### YOUR TASK:
Repeat the following entries exactly, excluding pictures.

### EXTRACTED MATERIAL:
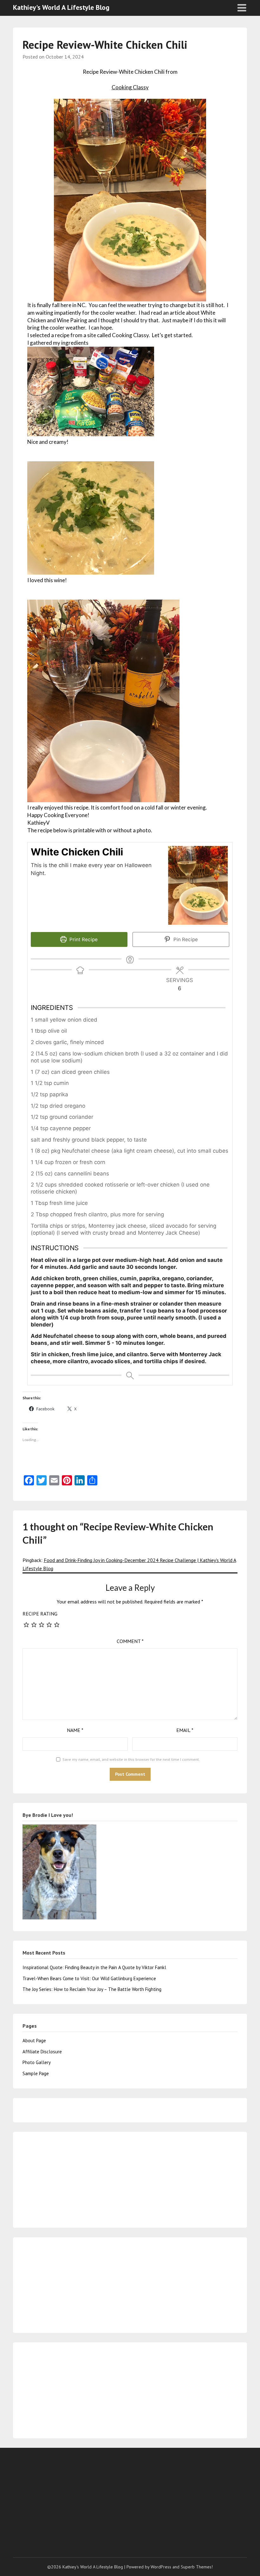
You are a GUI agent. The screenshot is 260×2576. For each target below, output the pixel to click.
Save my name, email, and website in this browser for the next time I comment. (131, 1759)
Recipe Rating (40, 1613)
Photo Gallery (37, 2062)
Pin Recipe (185, 939)
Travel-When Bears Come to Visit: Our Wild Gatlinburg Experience (89, 1978)
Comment (130, 1641)
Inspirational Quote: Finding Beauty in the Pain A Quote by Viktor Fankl (94, 1967)
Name (75, 1730)
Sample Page (36, 2073)
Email (184, 1730)
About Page (34, 2040)
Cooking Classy (130, 87)
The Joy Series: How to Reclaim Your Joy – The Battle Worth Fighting (92, 1989)
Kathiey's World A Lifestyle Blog (61, 7)
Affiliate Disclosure (42, 2052)
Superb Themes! (197, 2567)
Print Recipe (83, 939)
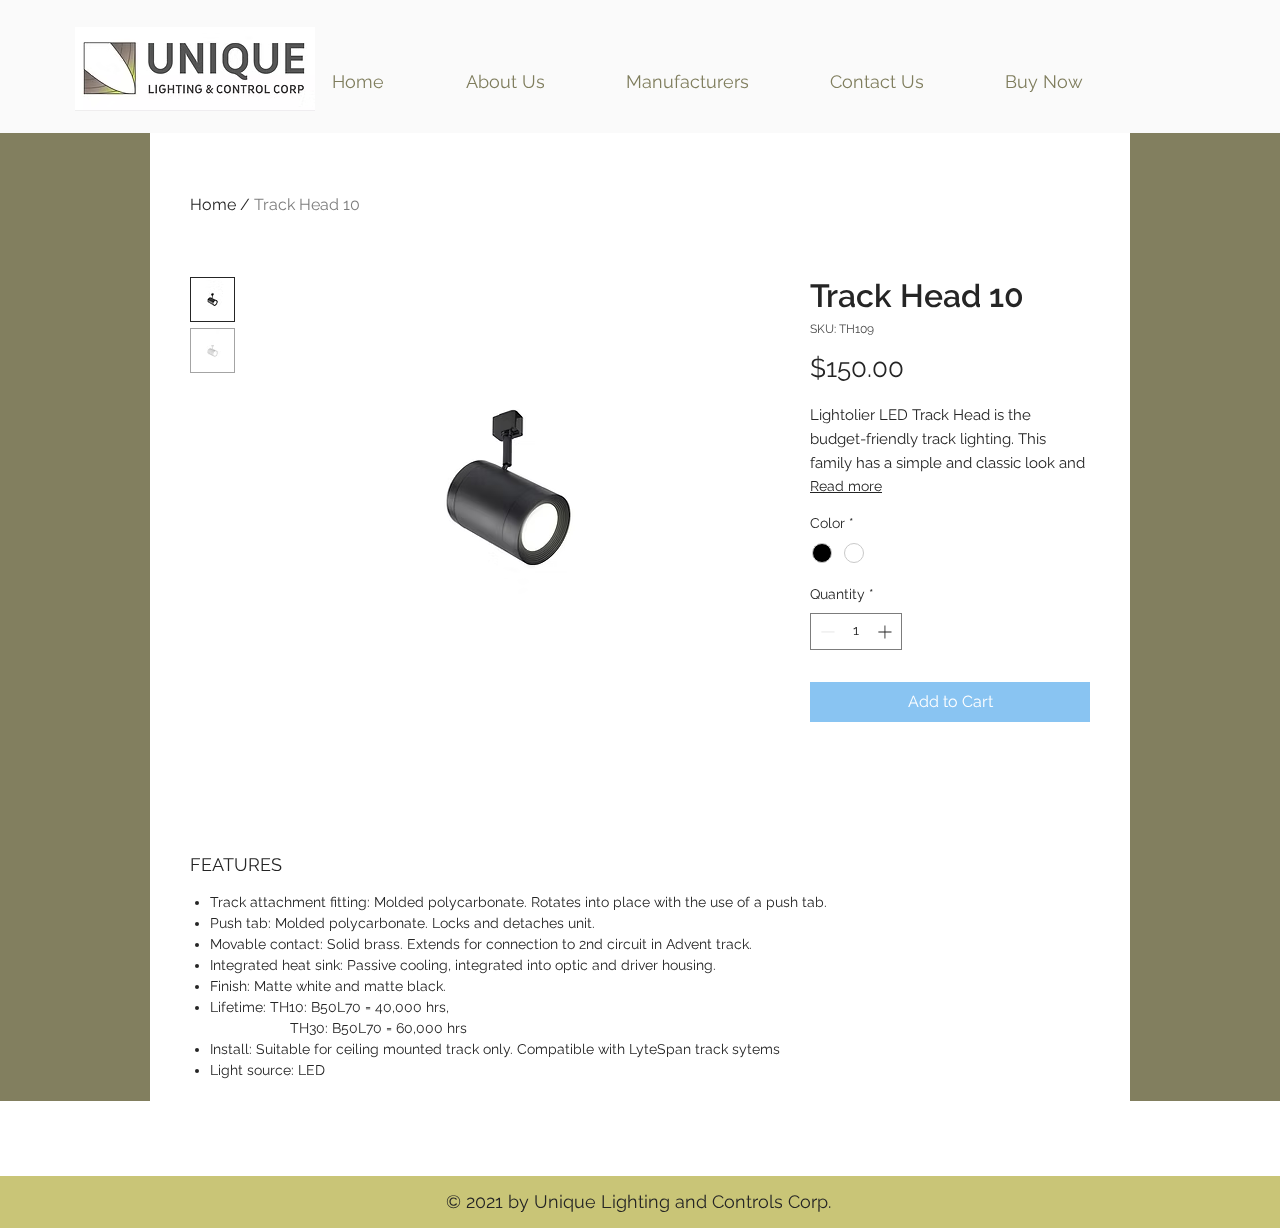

### RESULT:
You are a GUI agent. The screenshot is 260×2576. For each target below, output the pixel to click.
Save my name, email, and website in this browser for the next time I comment. (131, 1759)
Recipe Rating (40, 1613)
Photo Gallery (37, 2062)
Pin Recipe (185, 939)
Travel-When Bears Come to Visit: Our Wild Gatlinburg Experience (89, 1978)
Comment (130, 1641)
Inspirational Quote: Finding Beauty in the Pain A Quote by Viktor Fankl (94, 1967)
Name (75, 1730)
Sample Page (36, 2073)
Email (184, 1730)
About Page (34, 2040)
Cooking Classy (130, 87)
The Joy Series: How to Reclaim Your Joy – The Battle Worth Fighting (92, 1989)
Kathiey's World A Lifestyle Blog (61, 7)
Affiliate Disclosure (42, 2052)
Superb Themes! (197, 2567)
Print Recipe (83, 939)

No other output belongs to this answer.